2. Build your network and stay in touch
Use LinkedIn to find alumni from your school, or professional contacts that you’ve developed previously at internships Ask for a brief informational interview. Remember, it’s more important than ever to respect people’s time, so if you ask for a 10-minute talk, be prepared with questions, keep an eye on the time, and send a thank you after.
3. Attend virtual professional events
Check in with professional associations in your field about opportunities for networking and learning. It’s important to understand how the pandemic is impacting the companies and professionals in your field.
4. Read & share
If there are books that are important in your field, or a trade journal — read them and write a review. Ask your faculty or contacts in your field what they would recommend. Follow thought leaders and share their posts with your own comments on LinkedIn or Twitter.
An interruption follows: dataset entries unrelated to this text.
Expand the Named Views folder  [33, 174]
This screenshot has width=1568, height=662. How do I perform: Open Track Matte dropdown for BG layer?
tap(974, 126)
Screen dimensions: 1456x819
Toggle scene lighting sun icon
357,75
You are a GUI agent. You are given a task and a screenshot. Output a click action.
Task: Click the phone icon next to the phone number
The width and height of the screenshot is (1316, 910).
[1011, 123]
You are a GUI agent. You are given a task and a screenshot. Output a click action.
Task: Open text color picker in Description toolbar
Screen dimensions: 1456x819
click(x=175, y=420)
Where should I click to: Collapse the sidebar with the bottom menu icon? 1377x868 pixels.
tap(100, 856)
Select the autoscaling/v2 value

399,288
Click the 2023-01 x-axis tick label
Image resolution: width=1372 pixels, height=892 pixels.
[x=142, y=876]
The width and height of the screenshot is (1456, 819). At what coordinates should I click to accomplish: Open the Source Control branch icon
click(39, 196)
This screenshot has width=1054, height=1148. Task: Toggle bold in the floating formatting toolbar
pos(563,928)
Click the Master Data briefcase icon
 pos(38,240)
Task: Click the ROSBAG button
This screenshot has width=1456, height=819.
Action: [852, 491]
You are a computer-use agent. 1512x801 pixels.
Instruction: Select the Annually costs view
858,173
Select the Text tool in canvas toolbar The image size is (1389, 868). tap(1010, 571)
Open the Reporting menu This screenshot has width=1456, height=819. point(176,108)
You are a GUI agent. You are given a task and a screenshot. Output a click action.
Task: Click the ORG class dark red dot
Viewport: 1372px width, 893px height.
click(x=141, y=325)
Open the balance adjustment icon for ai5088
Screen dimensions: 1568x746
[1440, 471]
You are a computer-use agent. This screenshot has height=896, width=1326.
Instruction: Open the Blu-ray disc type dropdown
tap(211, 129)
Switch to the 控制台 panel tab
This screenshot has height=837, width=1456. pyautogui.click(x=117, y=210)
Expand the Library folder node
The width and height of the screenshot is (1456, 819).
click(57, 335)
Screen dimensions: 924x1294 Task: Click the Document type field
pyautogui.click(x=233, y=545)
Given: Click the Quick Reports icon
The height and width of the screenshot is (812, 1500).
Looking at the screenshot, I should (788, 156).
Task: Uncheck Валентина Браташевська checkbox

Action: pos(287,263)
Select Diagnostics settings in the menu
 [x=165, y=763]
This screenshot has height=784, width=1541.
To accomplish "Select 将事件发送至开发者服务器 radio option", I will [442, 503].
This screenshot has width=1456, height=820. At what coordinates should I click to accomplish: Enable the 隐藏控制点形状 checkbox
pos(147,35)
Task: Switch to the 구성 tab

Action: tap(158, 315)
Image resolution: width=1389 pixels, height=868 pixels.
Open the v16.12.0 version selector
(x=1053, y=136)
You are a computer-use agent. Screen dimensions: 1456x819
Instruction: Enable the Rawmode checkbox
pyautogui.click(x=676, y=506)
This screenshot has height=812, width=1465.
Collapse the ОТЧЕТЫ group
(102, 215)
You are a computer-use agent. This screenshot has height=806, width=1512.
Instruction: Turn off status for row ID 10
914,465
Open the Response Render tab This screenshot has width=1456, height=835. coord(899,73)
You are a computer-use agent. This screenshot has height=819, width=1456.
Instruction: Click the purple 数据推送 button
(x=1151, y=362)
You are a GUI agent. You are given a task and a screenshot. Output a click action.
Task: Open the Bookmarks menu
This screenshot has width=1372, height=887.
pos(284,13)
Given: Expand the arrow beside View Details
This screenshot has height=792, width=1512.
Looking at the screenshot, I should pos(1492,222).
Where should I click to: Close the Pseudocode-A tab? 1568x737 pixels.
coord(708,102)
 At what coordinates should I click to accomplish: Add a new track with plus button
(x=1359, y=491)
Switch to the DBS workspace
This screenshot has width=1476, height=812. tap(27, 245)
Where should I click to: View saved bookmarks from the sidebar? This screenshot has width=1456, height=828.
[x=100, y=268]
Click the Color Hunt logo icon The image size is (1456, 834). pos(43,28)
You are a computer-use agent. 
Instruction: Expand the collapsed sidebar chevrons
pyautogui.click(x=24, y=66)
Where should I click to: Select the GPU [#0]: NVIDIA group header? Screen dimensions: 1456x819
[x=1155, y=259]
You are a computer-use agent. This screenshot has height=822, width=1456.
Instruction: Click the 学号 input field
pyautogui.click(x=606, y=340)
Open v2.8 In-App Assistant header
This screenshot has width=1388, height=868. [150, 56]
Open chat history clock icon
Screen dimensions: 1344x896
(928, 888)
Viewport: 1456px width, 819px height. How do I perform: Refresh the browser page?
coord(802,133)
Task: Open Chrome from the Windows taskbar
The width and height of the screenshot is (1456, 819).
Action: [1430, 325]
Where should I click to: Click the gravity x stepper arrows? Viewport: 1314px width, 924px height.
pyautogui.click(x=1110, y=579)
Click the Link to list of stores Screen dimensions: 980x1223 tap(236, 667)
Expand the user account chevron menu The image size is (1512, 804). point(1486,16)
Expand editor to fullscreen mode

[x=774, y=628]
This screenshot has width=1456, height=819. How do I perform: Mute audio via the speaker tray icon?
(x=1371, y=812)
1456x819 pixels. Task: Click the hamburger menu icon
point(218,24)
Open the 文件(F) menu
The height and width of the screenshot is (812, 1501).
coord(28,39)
5. Research companies of interest
Research how companies in your field are handling the crisis. Visit their college recruiting sites to learn about their timelines or special programs they offer for students.
6. Learn a new skill
Use this time to develop a new skill or create a side hustle. This demonstrates your commitment to personal growth while making yourself more marketable. Investigate free or discounted online courses.
7. Focus on your virtual presence
Update your LinkedIn profile. Practice virtual interviewing. When connecting online, pay attention to your surroundings. Dress professionally, make sure you have good lighting and limit interruptions.
8. Create content & connections
If you are involved in a student club, coordinate a virtual meeting about current events. Invite one of your contacts to be a guest speaker. Write an article for a professional association or self-publish on LinkedIn. Demonstrating knowledge of your field helps build your professional brand.
9. Do good
What unique skills and talents do you have that can support those in need? Consider volunteering to virtually coordinate a food pantry, offer virtual story times for community members, or share uplifting news stories or live music on social media. By being adaptable and creative, you demonstrate key skills that are important to recruiters.
10. Apply for Jobs & Internships
Yes, apply for jobs and internships. Many employers are still hiring and anticipate onboarding virtually, and those who aren’t hiring now will likely need to hire when this is over. They will consider the candidates that are already in their talent pipeline, rather than starting from scratch.
Michelle L. Kyriakides is the executive director of The Career Center at Hofstra University.